Un exemple, en France, d’adaptation au développement durable des politiques et méthodes des administrations de l’État : le ministère de l’équipement

9 avril 2007

Résumé

En juin 1995, paraissait un Rapport du Conseil Général des Ponts et Chaussées (CGPC) sur “le développement durable et les métiers de l’équipement”.

Établi par un groupe de travail présidé par Jean-Paul Lacaze, Président de la V e section “Aménagement Environnement” du CGPC, ce rapport insistait sur l’évolution souhaitable des politiques de planification, de logement, de transport, afin de leur donner un caractère plus durable. Il liait la planification durable aux politiques de contrats de ville,aux politiques foncières,fiscales,à la gestion intercommunale et à la tarification des déplacements urbains. Il préconisait pour le logement une approche patrimoniale, ce qui impliquait un objectif de qualité et de bon entretien du parc de logements et une meilleure utilisation des logements existants. Il recommandait pour les transports une tarification globale au coût marginal social de développement, avec alignement progressif de la fiscalité gasoil sur la fiscalité essence et étude du péage de zone en milieu urbain. Il abordait la régulation de la demande de transport et de ses consommations énergétiques associées, en liant développements urbains et déplacements et en
préconisant des progrès dans la conception des véhicules.

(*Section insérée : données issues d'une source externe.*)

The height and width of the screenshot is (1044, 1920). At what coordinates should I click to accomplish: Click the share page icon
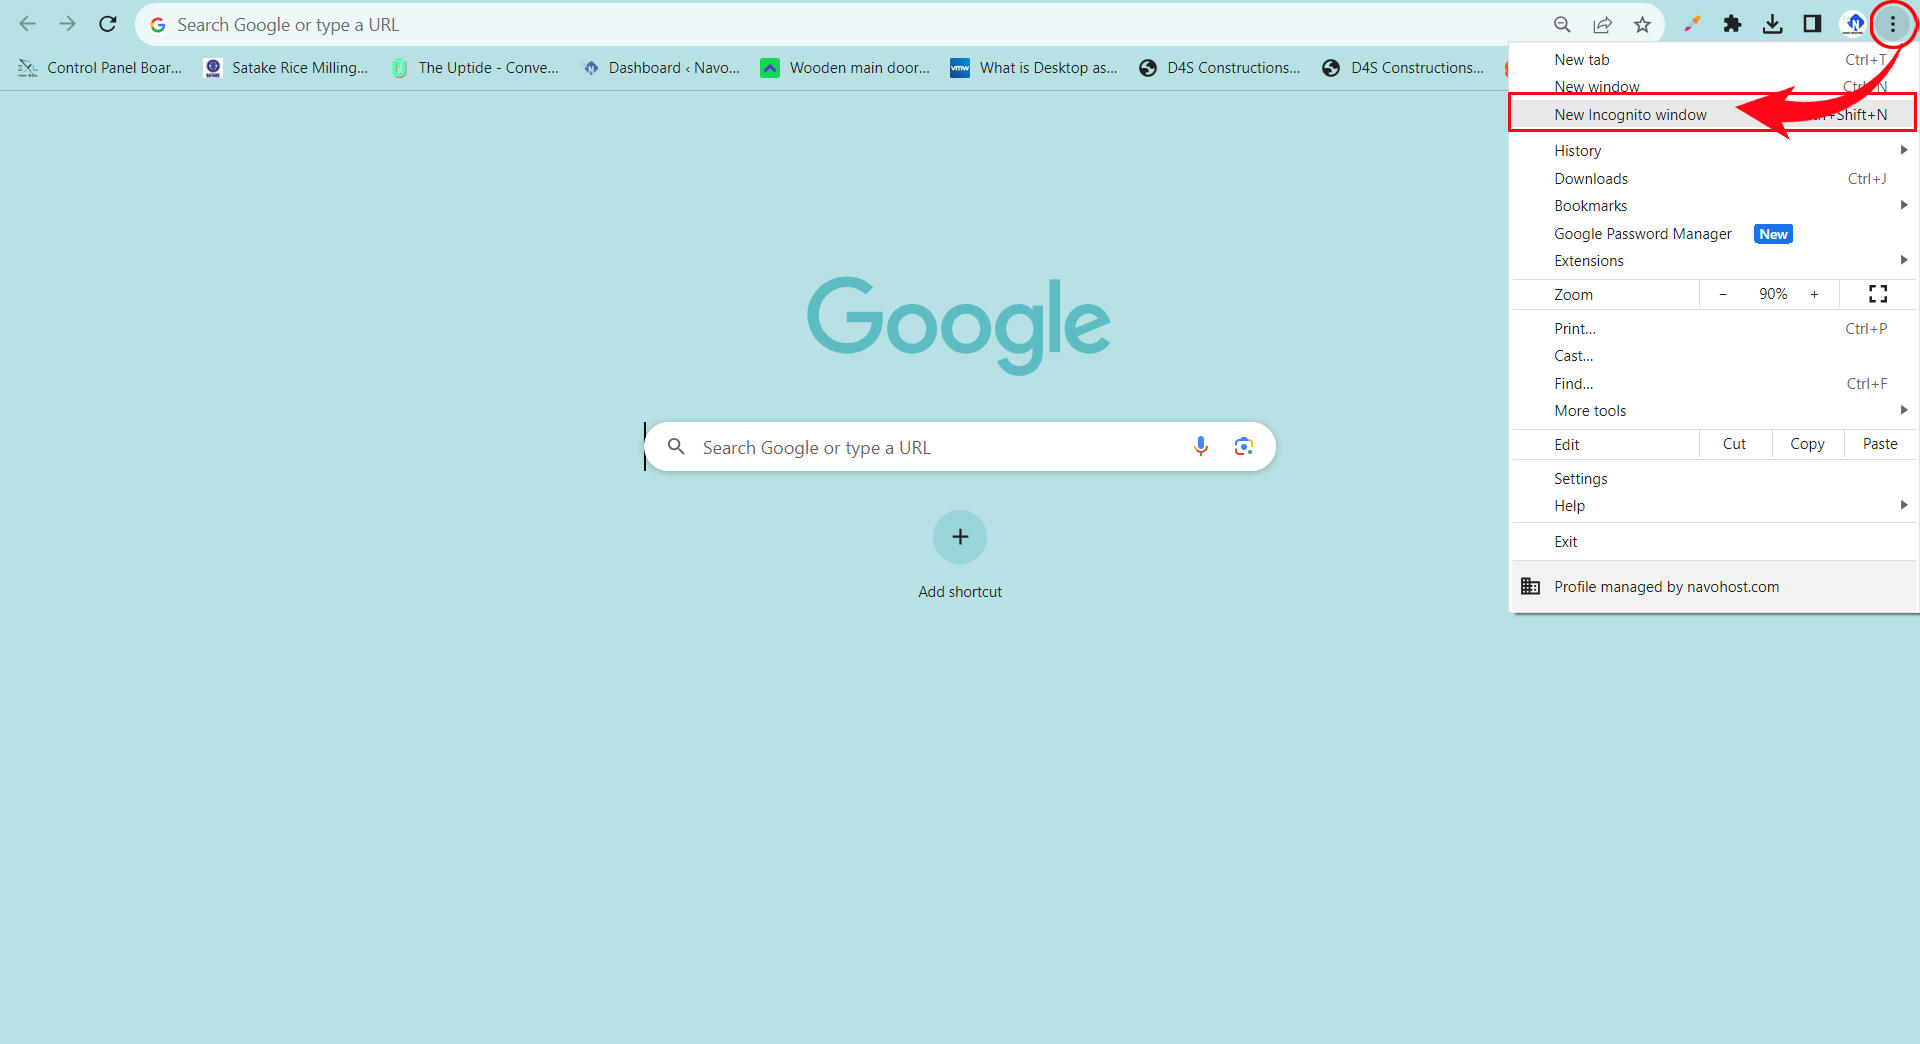pos(1602,24)
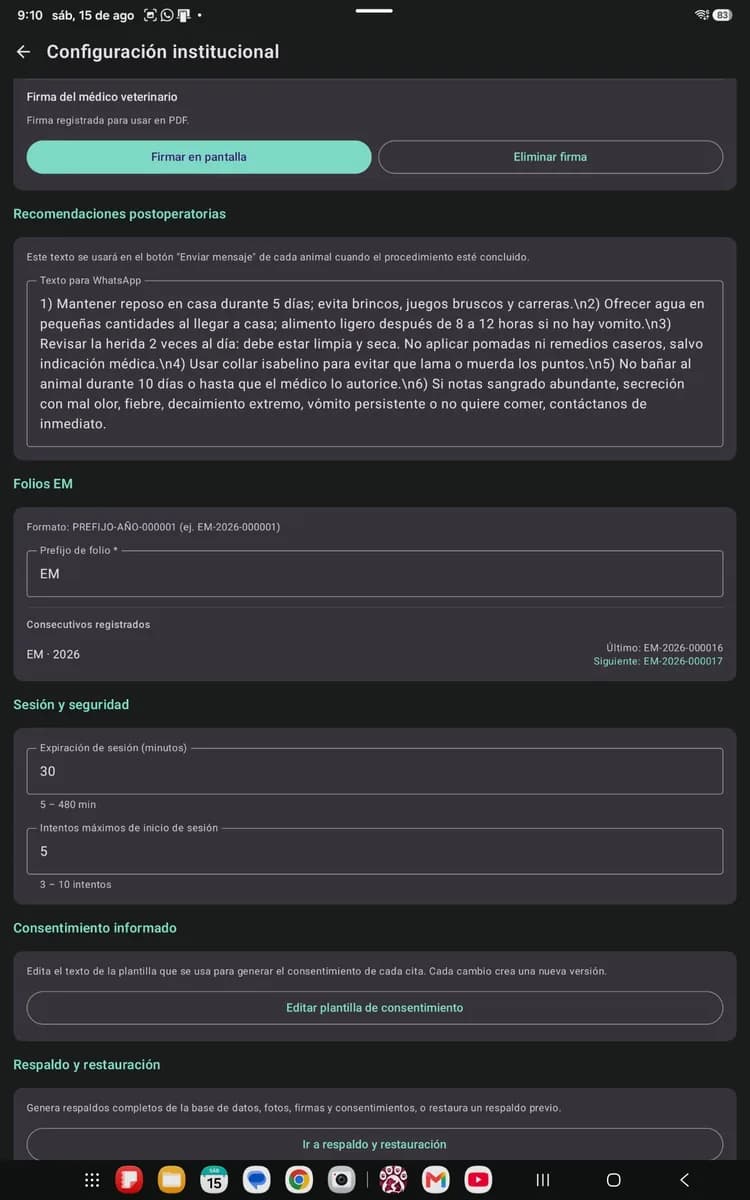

Le rapport évoquait également les outils de mise en oeuvre, en insistant d’une part, sur la prise en compte de l’environnement au ministère de l’équipement au travers d’un plan “équipement – environnement” et d’autre part, sur l’évaluation et l’observation des effets des politiques, programmes, projets.

Onze années après la publication de ce rapport, il est intéressant de constater les évolutions qui ont eu lieu, et de s’interroger sur les perspectives d’amélioration possibles pour que le ministère de l’équipement prenne mieux en compte le développement durable dans son action.


Télécharger l’article en format pdf :

EDD35Douard


Mise en garde : Cette version imprimable fait référence à l’ancien plan de classement de l’encyclopédie.


La nouvelle classification de cet article est :

2.2- Stratégies européennes et nationales

Auteur·e

Douard Pascal

Pascal Douard est actuellement Haut-Fonctionnaire du Développement durable au Ministère des transports, de l’équipement, du tourisme et de la mer où il travaille au sein du secrétariat général.
Précédemment, il a été successivement en poste à la direction départementale de l’équipement du Gard (responsabilités dans le domaine de l’urbanisme), au ministère de la recherche (chargé de mission matériaux et transports), à l’agence de l’eau Seine Normandie, à la Banque Mondiale (projets d’eau et d’assainissement, de gestion des ordures ménagères, de logement) et au ministère de l’écologie et du développement durable (prévention des risques majeurs).


 Un ministère de plus en plus concerné par le développement durable

“Notre maison brûle et nous regardons ailleurs”. La formule choc du discours du Président de la République, à Johannesburg, a été le point de départ d’un engouement des médias pour le développement durable et d’une prise de conscience par nos concitoyens de son importance. L’adoption de la stratégie nationale du développement durable en 2003, les semaines annuelles du développement durable bien relayées par les entreprises de la grande consommation, le vote en 2005 de la Charte de l’environnement et de son article 6 plaçant le développement durable au cœur des politiques publiques, ont entretenu la flamme.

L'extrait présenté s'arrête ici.